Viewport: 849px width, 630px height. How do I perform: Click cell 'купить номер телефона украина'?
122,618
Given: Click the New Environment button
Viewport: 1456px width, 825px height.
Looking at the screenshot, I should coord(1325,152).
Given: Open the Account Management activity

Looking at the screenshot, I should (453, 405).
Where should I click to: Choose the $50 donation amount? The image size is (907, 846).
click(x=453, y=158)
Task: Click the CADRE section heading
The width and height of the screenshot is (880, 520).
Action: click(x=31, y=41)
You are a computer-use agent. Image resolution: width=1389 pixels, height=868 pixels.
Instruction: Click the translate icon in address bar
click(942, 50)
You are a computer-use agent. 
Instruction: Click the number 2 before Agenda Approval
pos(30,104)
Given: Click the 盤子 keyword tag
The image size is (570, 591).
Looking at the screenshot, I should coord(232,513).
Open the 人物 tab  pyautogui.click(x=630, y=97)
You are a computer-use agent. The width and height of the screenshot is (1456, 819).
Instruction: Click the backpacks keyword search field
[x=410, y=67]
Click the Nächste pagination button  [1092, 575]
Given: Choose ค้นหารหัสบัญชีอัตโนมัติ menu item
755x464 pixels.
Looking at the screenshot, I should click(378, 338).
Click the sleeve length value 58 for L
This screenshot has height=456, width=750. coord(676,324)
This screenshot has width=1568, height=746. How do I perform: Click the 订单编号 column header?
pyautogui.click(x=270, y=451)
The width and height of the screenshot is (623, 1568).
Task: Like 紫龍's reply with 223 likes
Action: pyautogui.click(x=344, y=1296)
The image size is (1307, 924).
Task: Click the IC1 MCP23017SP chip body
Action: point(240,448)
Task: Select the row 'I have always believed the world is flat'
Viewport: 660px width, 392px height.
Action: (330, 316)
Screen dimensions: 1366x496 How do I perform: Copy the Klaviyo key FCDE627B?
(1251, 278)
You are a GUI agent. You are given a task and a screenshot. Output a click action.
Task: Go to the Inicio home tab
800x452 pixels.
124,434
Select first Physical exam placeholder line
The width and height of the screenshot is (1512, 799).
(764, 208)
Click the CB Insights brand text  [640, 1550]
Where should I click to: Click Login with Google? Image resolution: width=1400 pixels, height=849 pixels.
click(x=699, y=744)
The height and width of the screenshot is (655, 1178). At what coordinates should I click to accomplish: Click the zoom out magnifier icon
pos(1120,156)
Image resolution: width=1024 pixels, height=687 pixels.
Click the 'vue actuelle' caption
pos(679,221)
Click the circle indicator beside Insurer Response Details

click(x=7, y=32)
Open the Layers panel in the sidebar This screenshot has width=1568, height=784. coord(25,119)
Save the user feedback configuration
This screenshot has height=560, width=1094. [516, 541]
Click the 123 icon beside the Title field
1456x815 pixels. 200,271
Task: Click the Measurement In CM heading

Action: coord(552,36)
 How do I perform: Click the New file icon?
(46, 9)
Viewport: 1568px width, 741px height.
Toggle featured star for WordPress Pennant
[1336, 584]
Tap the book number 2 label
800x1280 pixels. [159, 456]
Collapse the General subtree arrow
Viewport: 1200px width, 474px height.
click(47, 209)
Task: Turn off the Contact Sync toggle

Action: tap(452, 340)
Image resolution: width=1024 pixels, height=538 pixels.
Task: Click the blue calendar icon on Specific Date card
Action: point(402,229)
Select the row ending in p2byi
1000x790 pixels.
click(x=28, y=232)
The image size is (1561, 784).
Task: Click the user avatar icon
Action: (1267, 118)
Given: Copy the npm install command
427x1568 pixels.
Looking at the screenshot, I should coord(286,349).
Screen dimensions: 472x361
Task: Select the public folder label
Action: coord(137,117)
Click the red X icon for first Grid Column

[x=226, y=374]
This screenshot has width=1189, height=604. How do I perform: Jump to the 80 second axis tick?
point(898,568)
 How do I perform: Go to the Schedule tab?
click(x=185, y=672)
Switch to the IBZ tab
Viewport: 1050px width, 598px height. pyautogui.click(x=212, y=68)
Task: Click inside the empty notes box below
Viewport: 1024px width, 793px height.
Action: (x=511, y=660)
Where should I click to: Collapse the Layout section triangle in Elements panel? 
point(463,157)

[Problem description]: Turn the data above, from the start through the line containing "Action: click(x=31, y=41)", into a two-column CSV with the headers instruction and response. Give one row for each instruction and its answer, with each field in quotes and line breaks replaced by spaces.

[Complete answer]:
instruction,response
"Viewport: 849px width, 630px height. How do I perform: Click cell 'купить номер телефона украина'?","122,618"
"Given: Click the New Environment button Viewport: 1456px width, 825px height.","Looking at the screenshot, I should coord(1325,152)."
"Given: Open the Account Management activity","Looking at the screenshot, I should (453, 405)."
"Where should I click to: Choose the $50 donation amount? The image size is (907, 846).","click(x=453, y=158)"
"Task: Click the CADRE section heading The width and height of the screenshot is (880, 520).","Action: click(x=31, y=41)"